WHAT TO PRODUCE -
Find each line in the records below that contains the word "title" and copy those lines.

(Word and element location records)
— Begin —
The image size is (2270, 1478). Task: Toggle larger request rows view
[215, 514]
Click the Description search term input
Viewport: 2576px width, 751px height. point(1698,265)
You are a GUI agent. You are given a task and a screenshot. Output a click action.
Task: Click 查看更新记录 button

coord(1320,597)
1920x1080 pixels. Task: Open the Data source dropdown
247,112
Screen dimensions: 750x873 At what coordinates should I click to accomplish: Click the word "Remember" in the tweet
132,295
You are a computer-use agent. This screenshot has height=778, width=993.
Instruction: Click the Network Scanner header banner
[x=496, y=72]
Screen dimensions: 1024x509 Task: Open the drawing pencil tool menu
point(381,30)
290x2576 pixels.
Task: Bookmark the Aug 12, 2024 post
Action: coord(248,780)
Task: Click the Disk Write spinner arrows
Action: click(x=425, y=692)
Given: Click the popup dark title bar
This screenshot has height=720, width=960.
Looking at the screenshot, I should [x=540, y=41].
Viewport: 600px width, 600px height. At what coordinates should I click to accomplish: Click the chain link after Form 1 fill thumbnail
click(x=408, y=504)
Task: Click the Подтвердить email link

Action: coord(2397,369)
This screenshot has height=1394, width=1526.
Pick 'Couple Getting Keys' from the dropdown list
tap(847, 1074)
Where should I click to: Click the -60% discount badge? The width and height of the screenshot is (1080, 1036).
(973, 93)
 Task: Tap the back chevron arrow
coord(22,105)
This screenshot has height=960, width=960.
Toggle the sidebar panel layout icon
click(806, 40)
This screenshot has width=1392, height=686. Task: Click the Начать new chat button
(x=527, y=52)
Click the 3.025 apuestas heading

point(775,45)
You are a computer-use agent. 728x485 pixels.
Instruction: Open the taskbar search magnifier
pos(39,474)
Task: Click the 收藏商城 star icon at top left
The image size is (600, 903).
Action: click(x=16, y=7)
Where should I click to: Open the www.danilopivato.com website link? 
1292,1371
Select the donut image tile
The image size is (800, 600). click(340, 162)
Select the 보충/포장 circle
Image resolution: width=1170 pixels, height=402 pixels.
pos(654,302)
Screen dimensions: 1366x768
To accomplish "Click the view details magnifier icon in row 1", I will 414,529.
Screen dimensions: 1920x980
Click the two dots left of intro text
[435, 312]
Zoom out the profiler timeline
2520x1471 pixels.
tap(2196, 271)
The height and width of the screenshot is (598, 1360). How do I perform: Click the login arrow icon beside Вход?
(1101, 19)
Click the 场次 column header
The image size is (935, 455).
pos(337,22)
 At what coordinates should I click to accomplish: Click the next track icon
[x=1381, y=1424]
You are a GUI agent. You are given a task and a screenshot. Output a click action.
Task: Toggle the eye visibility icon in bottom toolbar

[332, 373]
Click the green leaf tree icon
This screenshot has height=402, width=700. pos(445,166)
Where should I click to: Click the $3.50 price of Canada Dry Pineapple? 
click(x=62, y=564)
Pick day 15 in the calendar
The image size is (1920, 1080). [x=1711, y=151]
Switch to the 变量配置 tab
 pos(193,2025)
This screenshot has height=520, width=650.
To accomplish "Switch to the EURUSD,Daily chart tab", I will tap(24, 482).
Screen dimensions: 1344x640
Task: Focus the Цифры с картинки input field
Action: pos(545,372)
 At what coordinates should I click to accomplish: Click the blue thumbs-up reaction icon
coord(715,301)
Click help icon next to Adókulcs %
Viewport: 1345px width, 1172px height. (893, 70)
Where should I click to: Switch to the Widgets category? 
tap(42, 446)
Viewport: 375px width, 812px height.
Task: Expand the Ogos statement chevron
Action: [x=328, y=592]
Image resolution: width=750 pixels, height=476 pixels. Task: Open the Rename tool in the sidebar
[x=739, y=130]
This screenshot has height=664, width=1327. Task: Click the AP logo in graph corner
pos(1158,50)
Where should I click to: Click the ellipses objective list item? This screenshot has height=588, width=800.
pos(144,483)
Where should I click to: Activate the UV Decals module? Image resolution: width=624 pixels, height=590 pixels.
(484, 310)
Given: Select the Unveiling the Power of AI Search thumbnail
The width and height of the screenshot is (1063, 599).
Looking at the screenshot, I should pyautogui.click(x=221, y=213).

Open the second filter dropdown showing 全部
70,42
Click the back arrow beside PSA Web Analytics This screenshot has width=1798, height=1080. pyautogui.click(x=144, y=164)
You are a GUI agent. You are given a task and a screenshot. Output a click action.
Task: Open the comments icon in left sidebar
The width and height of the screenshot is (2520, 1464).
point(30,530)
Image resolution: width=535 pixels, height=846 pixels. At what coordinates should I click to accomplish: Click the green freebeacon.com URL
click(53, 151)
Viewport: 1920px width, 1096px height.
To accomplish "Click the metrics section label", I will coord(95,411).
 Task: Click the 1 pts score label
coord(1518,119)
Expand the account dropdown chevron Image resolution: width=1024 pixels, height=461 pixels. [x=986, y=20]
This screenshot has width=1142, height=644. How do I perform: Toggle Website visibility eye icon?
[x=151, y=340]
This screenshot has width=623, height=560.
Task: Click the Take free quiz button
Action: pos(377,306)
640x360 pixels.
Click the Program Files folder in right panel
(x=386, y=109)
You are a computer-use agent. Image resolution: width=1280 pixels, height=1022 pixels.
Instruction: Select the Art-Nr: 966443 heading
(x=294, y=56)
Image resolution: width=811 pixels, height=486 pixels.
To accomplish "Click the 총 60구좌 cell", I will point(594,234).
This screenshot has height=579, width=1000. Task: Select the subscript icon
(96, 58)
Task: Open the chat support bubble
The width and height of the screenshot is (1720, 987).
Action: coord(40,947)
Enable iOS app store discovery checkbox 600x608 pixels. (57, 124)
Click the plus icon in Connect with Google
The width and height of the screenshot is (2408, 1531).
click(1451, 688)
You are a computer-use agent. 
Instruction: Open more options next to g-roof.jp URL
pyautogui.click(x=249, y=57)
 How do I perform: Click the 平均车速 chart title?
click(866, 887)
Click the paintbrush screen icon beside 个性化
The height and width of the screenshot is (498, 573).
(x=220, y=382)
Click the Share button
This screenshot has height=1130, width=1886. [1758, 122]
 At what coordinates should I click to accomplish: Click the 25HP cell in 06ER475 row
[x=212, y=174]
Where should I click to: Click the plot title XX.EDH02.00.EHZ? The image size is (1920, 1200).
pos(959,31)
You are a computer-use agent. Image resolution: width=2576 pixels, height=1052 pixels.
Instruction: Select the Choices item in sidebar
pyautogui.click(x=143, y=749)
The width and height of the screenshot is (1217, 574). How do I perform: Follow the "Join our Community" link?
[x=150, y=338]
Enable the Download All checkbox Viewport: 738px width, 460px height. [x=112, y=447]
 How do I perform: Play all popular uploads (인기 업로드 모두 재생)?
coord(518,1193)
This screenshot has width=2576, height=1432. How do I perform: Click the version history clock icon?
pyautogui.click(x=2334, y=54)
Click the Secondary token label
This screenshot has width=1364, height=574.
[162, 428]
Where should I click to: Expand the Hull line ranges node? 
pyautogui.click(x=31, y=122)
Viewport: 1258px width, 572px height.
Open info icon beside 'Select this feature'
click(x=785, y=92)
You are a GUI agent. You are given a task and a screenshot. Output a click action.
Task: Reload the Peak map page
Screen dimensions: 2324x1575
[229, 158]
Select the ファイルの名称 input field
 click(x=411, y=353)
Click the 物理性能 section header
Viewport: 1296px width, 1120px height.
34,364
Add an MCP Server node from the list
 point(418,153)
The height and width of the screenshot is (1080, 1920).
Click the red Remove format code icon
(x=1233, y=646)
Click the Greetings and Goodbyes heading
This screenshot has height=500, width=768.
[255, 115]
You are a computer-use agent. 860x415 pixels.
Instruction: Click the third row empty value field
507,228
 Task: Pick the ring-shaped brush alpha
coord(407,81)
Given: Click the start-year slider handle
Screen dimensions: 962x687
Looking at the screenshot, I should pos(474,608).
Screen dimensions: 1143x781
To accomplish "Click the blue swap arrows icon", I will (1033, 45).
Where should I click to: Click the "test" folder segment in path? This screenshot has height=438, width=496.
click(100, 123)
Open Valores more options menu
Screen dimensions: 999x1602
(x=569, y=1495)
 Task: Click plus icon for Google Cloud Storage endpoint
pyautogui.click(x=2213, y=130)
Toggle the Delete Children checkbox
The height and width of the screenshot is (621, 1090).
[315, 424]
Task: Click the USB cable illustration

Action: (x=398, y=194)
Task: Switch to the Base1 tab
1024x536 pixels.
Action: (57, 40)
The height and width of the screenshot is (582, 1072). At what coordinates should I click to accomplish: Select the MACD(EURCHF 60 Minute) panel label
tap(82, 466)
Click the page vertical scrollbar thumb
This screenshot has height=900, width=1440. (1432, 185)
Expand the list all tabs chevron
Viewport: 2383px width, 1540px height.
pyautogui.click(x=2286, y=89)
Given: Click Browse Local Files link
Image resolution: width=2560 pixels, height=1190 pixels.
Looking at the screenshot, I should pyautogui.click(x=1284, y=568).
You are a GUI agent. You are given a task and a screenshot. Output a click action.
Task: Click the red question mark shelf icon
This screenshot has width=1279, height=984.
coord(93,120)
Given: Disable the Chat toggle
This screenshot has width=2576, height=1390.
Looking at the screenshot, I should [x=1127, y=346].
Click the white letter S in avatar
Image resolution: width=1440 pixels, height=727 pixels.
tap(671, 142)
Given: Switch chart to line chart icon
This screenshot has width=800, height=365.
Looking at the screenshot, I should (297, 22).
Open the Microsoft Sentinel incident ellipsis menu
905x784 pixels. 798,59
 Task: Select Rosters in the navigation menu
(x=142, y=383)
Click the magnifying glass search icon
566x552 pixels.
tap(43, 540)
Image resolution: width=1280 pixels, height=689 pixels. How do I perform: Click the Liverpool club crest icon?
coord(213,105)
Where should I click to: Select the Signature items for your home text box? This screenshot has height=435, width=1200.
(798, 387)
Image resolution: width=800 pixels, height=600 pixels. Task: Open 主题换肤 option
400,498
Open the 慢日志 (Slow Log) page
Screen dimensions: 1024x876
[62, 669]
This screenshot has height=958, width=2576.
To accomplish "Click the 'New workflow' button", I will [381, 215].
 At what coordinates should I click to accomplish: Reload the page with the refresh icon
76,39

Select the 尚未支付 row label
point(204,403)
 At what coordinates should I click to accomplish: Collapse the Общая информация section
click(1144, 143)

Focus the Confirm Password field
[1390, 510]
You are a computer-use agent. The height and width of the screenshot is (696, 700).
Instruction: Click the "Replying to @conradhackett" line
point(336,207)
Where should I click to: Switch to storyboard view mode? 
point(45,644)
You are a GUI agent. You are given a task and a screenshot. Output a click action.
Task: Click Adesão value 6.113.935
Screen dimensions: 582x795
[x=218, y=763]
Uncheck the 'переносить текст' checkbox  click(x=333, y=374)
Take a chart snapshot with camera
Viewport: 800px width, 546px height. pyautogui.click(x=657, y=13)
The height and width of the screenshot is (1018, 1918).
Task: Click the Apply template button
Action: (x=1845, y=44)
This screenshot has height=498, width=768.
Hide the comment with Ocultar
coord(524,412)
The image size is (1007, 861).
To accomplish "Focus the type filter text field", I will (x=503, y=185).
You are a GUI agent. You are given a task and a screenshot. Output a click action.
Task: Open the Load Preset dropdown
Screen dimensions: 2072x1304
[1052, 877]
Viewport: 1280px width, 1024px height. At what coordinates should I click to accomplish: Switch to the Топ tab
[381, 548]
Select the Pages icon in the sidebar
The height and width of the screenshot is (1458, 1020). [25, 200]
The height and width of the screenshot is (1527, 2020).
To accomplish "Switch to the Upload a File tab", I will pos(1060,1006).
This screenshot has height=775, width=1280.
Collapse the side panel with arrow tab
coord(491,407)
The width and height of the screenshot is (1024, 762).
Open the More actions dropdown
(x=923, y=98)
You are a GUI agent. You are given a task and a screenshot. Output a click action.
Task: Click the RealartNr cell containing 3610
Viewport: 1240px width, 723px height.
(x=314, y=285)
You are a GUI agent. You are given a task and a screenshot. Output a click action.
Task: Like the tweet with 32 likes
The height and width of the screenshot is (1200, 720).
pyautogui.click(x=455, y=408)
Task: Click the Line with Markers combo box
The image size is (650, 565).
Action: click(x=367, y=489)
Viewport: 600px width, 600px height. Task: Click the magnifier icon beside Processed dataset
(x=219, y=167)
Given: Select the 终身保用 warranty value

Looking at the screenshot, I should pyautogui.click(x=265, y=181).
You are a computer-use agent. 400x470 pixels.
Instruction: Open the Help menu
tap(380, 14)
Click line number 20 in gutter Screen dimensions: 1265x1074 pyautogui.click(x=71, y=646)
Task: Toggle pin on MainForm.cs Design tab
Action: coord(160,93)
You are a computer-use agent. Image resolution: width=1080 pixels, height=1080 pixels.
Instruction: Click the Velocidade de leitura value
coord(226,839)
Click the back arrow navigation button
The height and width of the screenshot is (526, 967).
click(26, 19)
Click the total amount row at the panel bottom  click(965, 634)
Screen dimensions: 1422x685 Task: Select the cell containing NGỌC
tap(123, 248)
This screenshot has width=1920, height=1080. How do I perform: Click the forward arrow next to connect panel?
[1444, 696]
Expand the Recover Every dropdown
— End —
REPLY TO THE TASK -
Given: Click the popup dark title bar
 How do I perform: Click the 平均车速 chart title?
Where should I click to: Click the plot title XX.EDH02.00.EHZ? The image size is (1920, 1200).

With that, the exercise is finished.